The theory behind this reform movement is that once everyone can go see a doctor, it will save the system hundreds of billions of dollars by preventing needless deaths and hospitalizations and reducing illnesses.
But in the initial years, Medicaid costs could soar. Who's going to pay Maryland's share? How can this state, already deep in debt, cobble together an expanded health care program that doesn't break the bank?
Congress also has failed to consider that Americans don't like managed-care health insurance. It is too regimented and too restrictive in telling us which doctors we can see and when. Many people view HMOs as tantamount to health care rationing controlled by bureaucrats.
And yet, some sort of managed care program is precisely what will bring down medical costs.
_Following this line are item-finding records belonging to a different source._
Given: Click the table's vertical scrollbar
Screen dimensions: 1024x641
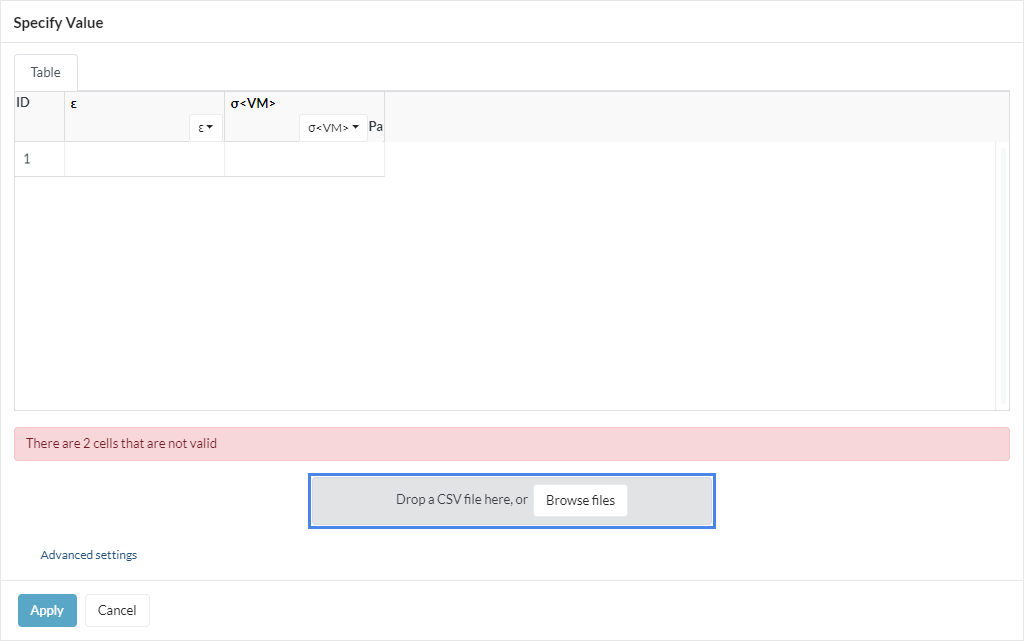Looking at the screenshot, I should [x=1002, y=275].
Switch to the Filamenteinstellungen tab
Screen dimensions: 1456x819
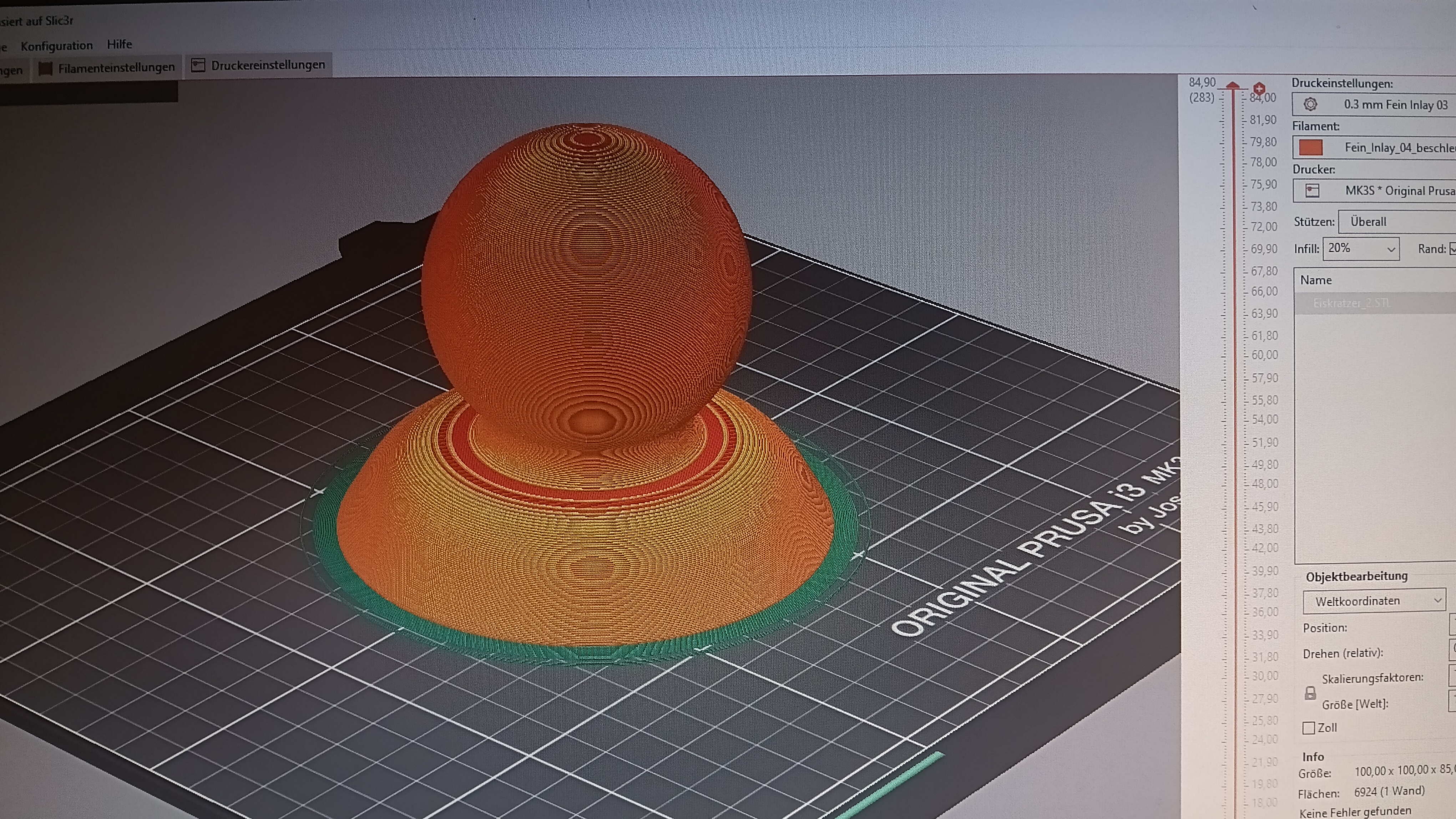[x=107, y=68]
The newest approach is called a "medical home model: your primary care physician is paid to be your "medical quarterback," directing you to specialists, when needed, getting you into preventive care programs and checking up on you to ensure you stay in good health.
The sticking point is getting a decent reimbursement system in place. There's insufficient focus on that key aspect.
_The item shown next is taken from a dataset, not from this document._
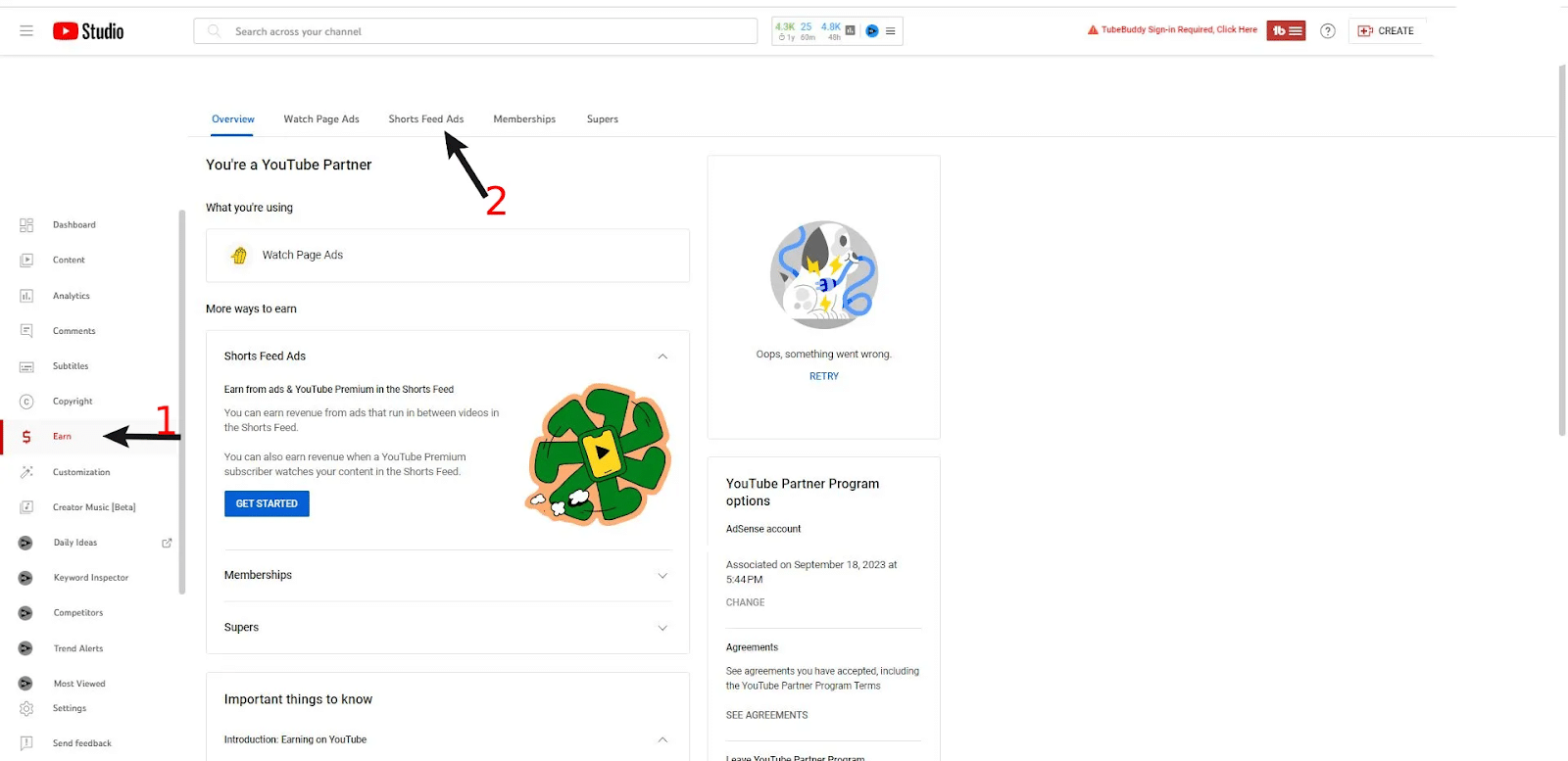Switch to the Watch Page Ads tab
This screenshot has height=761, width=1568.
pyautogui.click(x=321, y=119)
Can state governments afford to dramatically boost payments to primary care doctors and specialists in short supply? Will governors and legislatures continue to turn health care programs into piggy banks they raid in tough times?
What about private health insurers? How do you get them to give "medical quarterbacks" attractive reimbursement rates and reward doctors in general for keeping patients in good health?
This is one tough puzzle to solve.
Congress won't get it right the first time. But at least lawmakers have reached the point where health reform legislation may well pass. Then lawmakers will have to go back and fix what they got wrong if they still have the political courage to do so.